-------- Dataset entries --------

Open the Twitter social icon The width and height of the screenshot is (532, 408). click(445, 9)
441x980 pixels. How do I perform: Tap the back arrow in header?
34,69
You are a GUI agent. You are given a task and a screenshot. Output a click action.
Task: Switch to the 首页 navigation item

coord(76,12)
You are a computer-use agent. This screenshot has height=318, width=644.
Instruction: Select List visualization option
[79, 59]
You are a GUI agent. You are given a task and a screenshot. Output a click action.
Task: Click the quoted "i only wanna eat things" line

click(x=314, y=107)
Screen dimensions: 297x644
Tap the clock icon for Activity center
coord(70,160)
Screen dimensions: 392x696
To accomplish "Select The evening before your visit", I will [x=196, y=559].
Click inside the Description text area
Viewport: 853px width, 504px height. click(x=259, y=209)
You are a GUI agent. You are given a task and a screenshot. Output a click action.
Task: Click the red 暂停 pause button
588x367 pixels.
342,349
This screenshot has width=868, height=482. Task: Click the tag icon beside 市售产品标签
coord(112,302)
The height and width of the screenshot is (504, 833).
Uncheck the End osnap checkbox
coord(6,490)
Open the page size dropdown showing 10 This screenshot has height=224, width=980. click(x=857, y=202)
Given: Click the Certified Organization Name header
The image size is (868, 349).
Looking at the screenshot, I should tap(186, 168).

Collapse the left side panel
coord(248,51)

--------

Your instructions | Where the word "dimensions" shows up in a line of the records above, count that line; then give the count by itself.

Your response | 2